How old are they? The striped one is a Barred Rock.


----------



## cogburn (Jul 16, 2012)

The "Rock" looks like it may have feathered feet.. Does it? Also age? Are they all the same age? Looking at combs and wattles at this age, as well as tail feathers are the deciding factors in sexing chix.. And on the roost it's hard to tell breed, you really go by color only.. Which sometimes is enough, but "action" pix, (walking, scratching, pecking) help in determining gender/breed.


----------



## cogburn (Jul 16, 2012)

Goin by these pics, I'd say 2 cockerels.. The rock and the first pic white chick.


----------



## sarahjanelutz (Jul 23, 2012)

They are approximately12 weeks. Yes I thought it was a Bard and it does have feathered feet. The white one you think is a male and this one seem to spend a lot of time giving each other the stink eye and dancing about. I know I can't keep two roosters. Which one would you nix?


----------



## sarahjanelutz (Jul 23, 2012)

Approximately 12 weeks.


----------



## Jeremysbrinkman (Jul 12, 2012)

Looks like the one on the ground is a black copper maran


----------



## cogburn (Jul 16, 2012)

The Barred Plymouth Rock w feathered feet will be a Cochin small Banty Rooster.. If the white one is full size then advantage goes to white, he will kick the Bantys butt early and often. If your pullets are full size keep full size rooster, if they are Bantys keep Banty rooster. That's my opinion.


----------



## BuckeyeChickens (Jul 11, 2012)

looks like a "mixed breed flock" to me!!!


----------



## sarahjanelutz (Jul 23, 2012)

You are probably right. How will that effect the egg laying?


----------



## BuckeyeChickens (Jul 11, 2012)

sarahjanelutz said:


> You are probably right. How will that effect the egg laying?
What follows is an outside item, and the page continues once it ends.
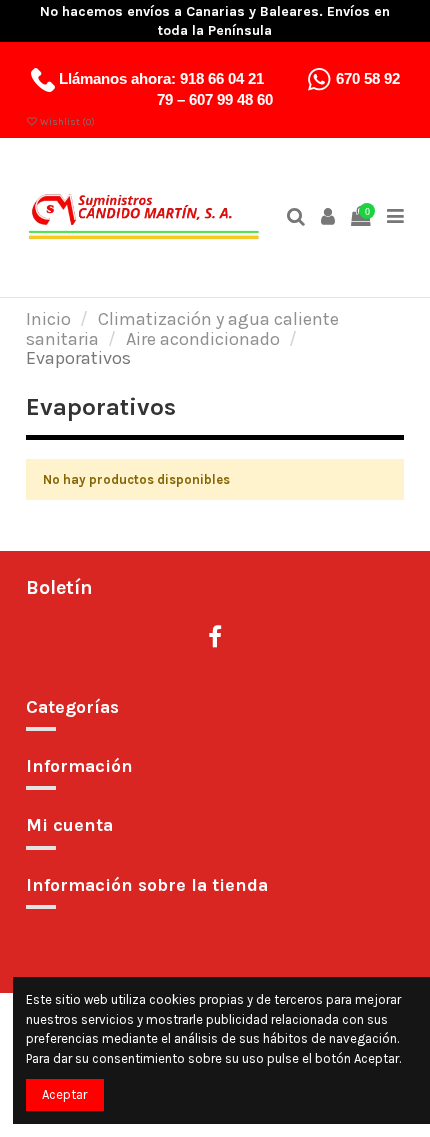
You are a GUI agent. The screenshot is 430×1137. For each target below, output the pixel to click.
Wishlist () (66, 121)
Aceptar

Many "mixed breeds" turn out to be be very good layers provided the crosses were good layers to begin with! Red-Stars, Golden Comets and a host of other "Sex-link" chickens are nothing more than crosses or "mixed breeds" and tend to be outstanding layers!


----------



## sarahjanelutz (Jul 23, 2012)

Now that I have done some checking I think you are right for three and wrong for the other three. But I am not sure a Ohio Buckeye and an Oregon Duck will ever see eye to eye :>)


----------